Задание и требования =>
Приведите, пожалуйста, все записи ниже заново, заменив «GUI agent» на «UI agent» и оставив остальное без изменений. Картинки в ответ не включайте.

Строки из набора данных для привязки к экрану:
+ + + + + + +

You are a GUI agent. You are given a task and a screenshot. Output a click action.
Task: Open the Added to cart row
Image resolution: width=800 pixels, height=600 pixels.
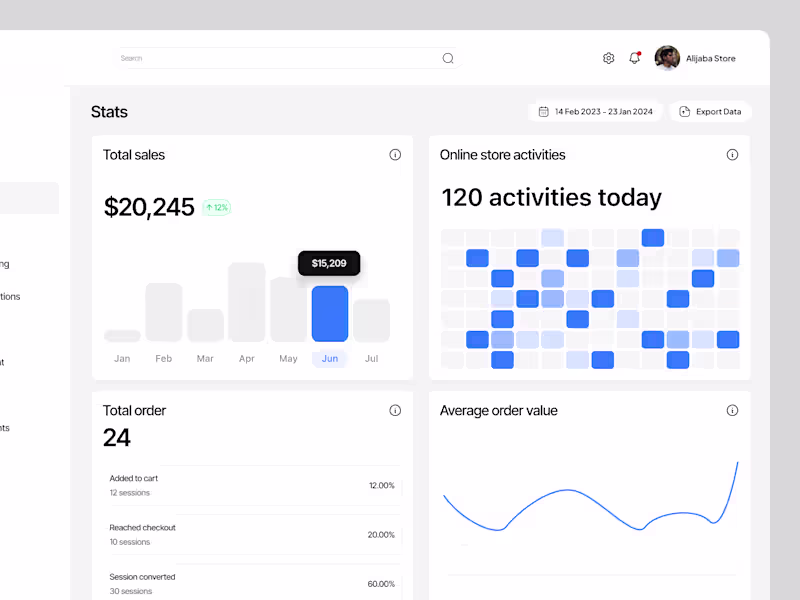(x=253, y=485)
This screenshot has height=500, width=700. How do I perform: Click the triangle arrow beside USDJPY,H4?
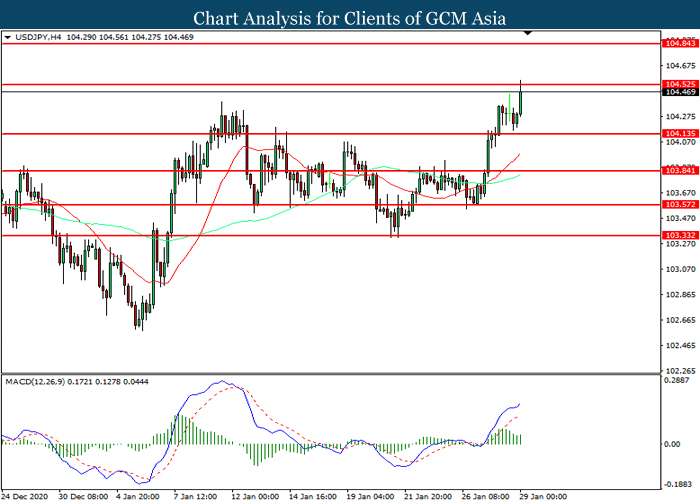[8, 38]
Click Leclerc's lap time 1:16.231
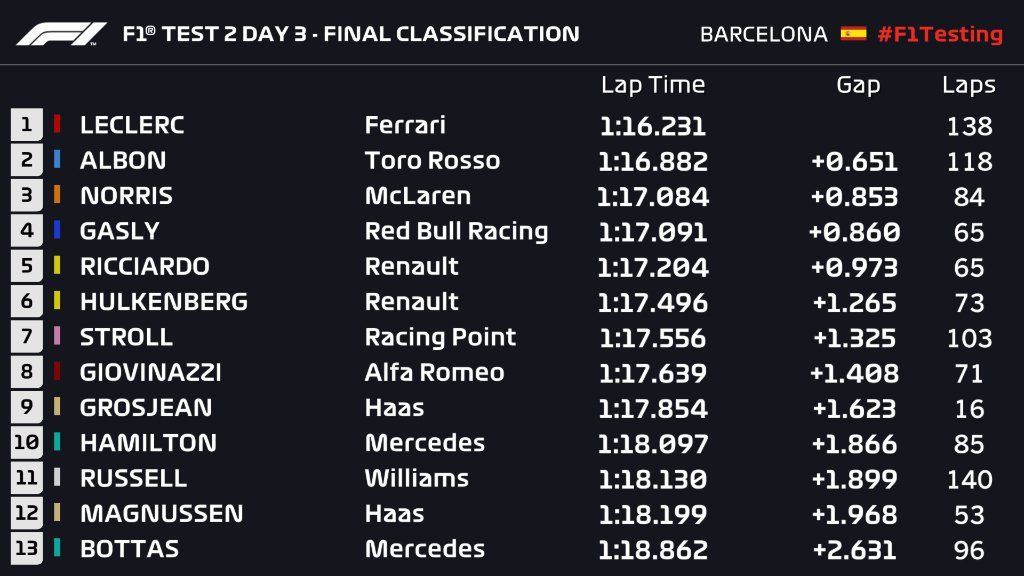Viewport: 1024px width, 576px height. coord(653,126)
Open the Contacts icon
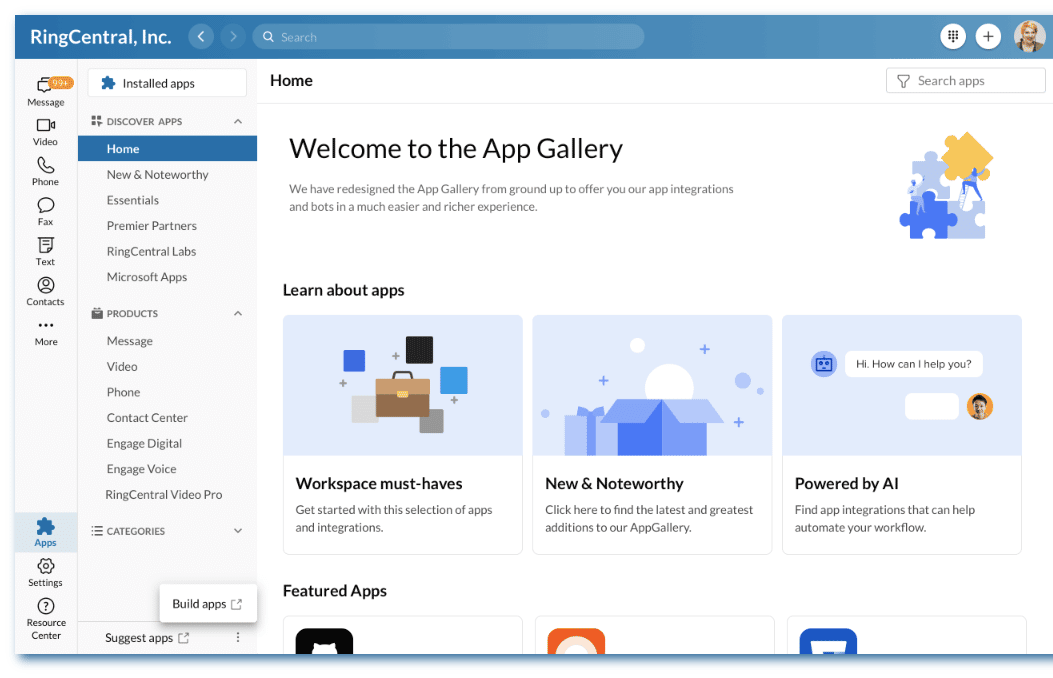1053x678 pixels. (45, 286)
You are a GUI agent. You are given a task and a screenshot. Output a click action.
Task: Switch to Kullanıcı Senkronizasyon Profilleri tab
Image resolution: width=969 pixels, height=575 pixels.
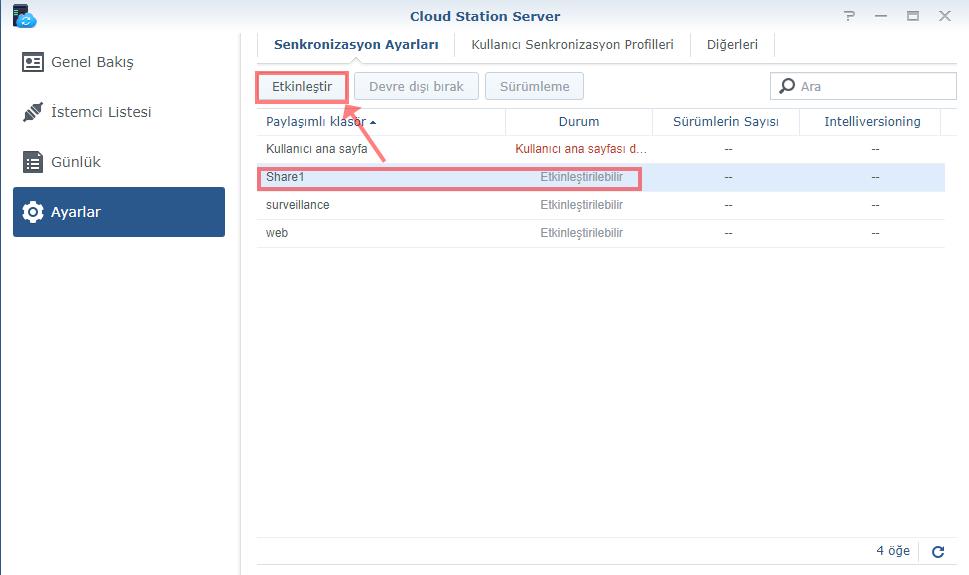572,45
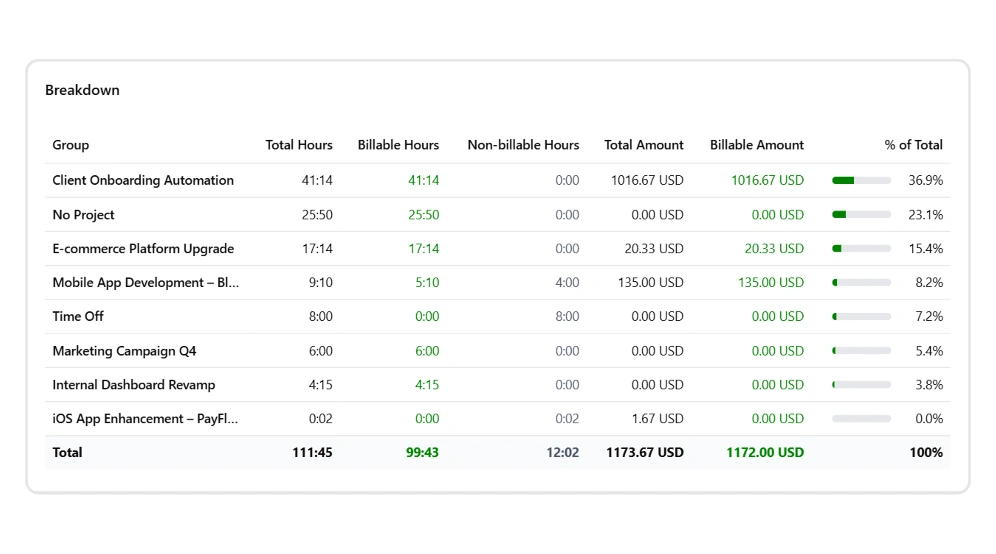Click the Breakdown panel title
The width and height of the screenshot is (996, 554).
pyautogui.click(x=82, y=90)
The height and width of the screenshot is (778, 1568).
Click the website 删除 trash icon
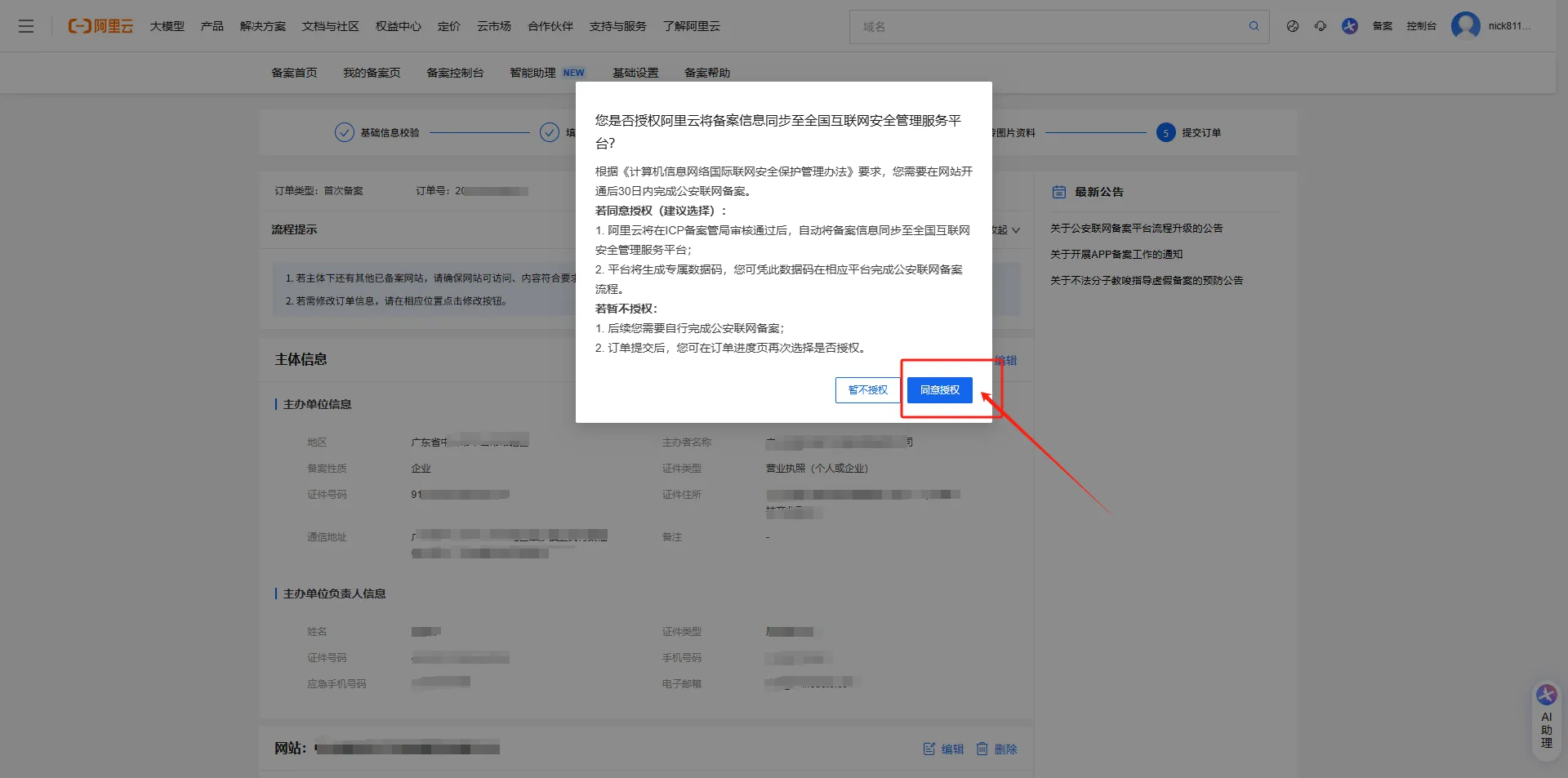point(982,749)
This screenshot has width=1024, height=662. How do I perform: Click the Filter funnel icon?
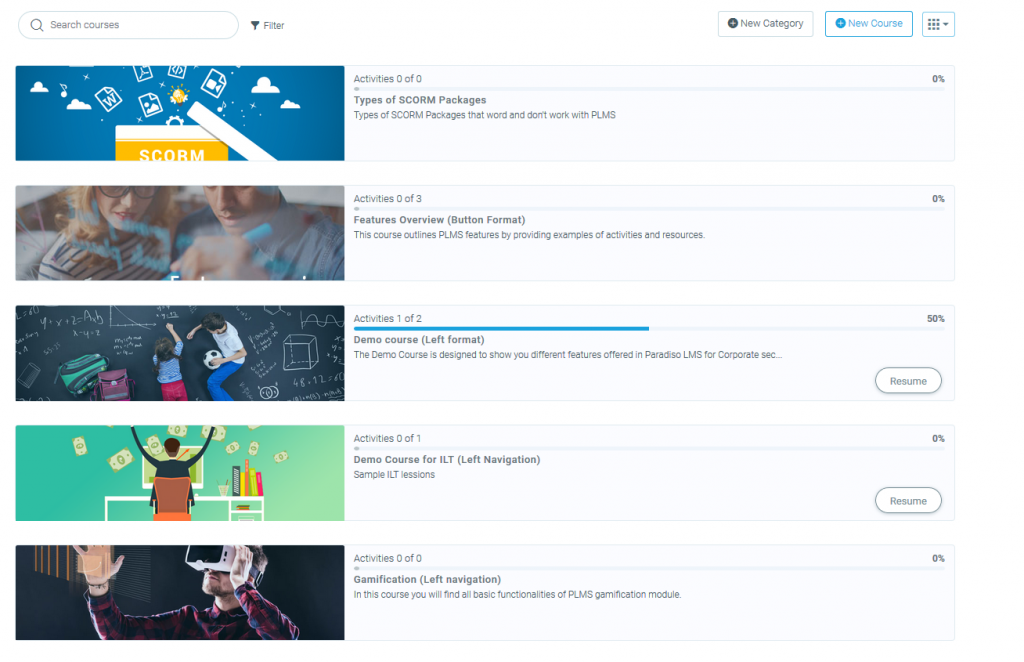(x=255, y=25)
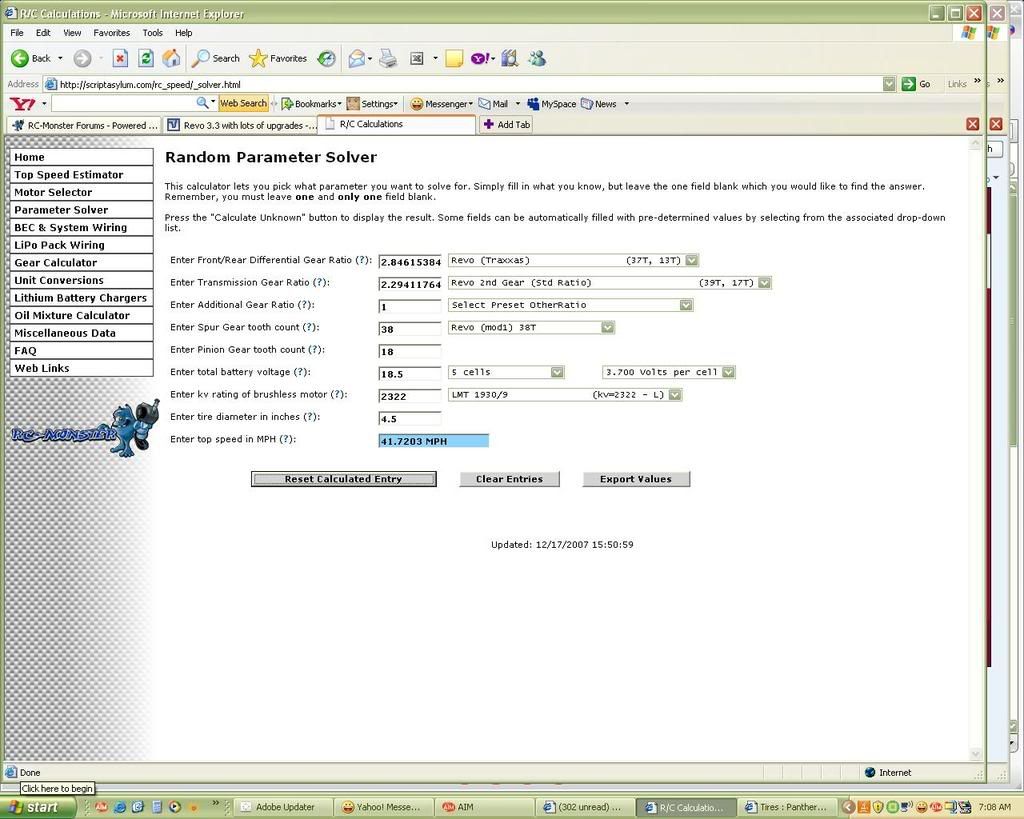This screenshot has height=819, width=1024.
Task: Open the Volts per cell dropdown
Action: pos(727,372)
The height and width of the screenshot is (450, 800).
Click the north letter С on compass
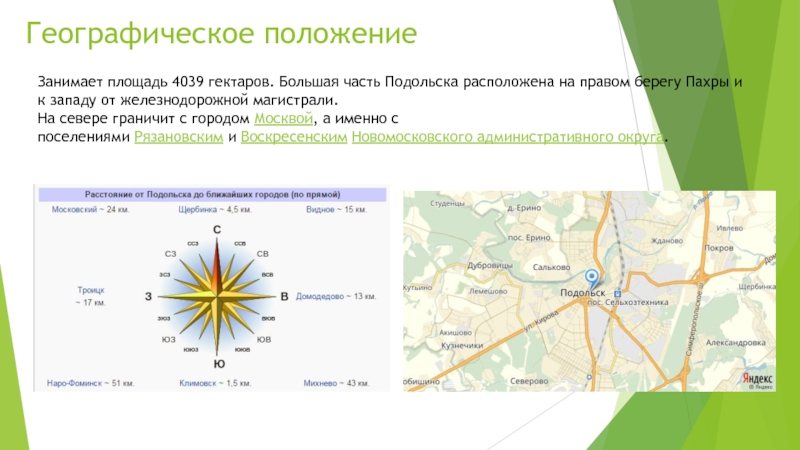216,232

+ + + + + + +

Письменный ответ =>
You are a UI agent. You are given a task and a screenshot. Output a click action.
Task: Open the Added to cart row
Image resolution: width=800 pixels, height=600 pixels.
(x=253, y=485)
This screenshot has height=500, width=700. How do I perform: Click the triangle arrow beside USDJPY,H4?
[8, 38]
Click Leclerc's lap time 1:16.231
Viewport: 1024px width, 576px height. coord(653,126)
Open the Contacts icon
1053x678 pixels. (45, 286)
You are a UI agent. You are given a task and a screenshot. Output a click action.
Task: Switch to Kullanıcı Senkronizasyon Profilleri tab
Image resolution: width=969 pixels, height=575 pixels.
572,45
Click the Breakdown panel title
The width and height of the screenshot is (996, 554).
pyautogui.click(x=82, y=90)
The height and width of the screenshot is (778, 1568).
Click the website 删除 trash icon
point(982,749)
This screenshot has width=1024, height=662. How do I perform: Click the Filter funnel icon?
(x=255, y=25)
This screenshot has height=819, width=1024.
Task: Open the Volts per cell dropdown
Action: pos(727,372)
The height and width of the screenshot is (450, 800).
Click the north letter С on compass
216,232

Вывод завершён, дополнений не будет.